• _Task instructions_
From the line that contains "You are a GUI" down to the last line of the entries, repeat every line exactly. Do not carry over the pictures.

• _Listed entries_
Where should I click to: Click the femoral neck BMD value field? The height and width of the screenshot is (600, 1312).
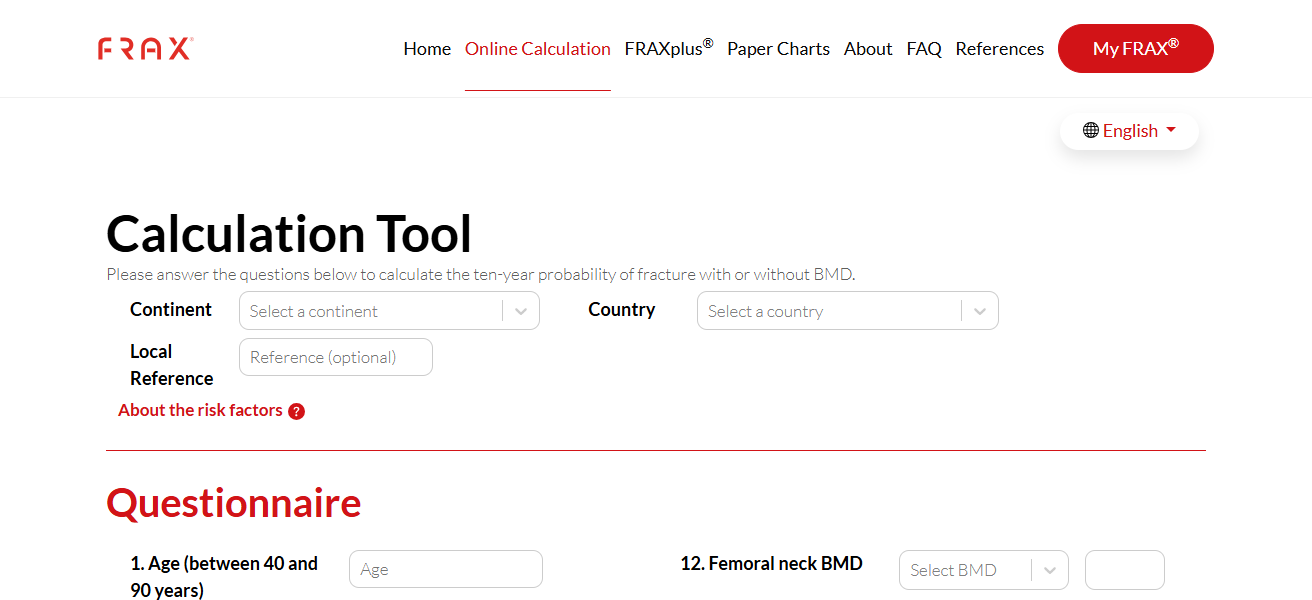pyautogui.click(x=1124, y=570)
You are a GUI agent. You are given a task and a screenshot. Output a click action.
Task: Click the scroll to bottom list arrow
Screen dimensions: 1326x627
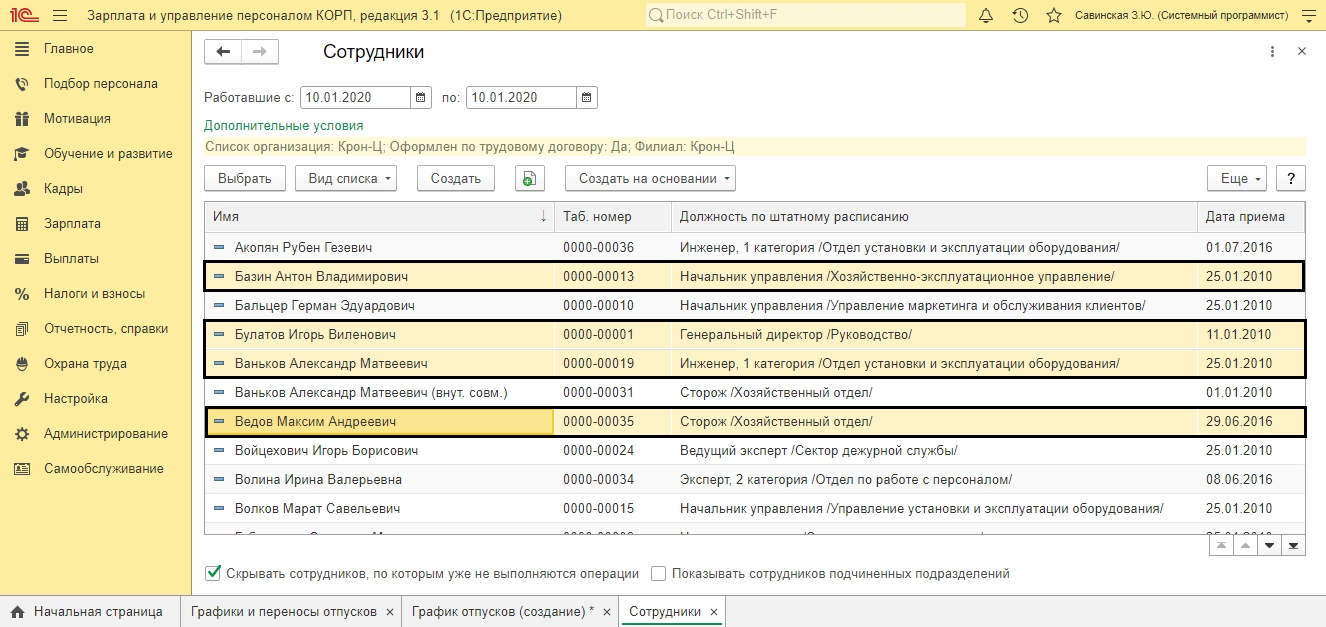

• _Solution_
You are a GUI agent. You are given a task and a screenshot. Output a click action.
Task: Click the scroll to bottom list arrow
Screen dimensions: 1326x627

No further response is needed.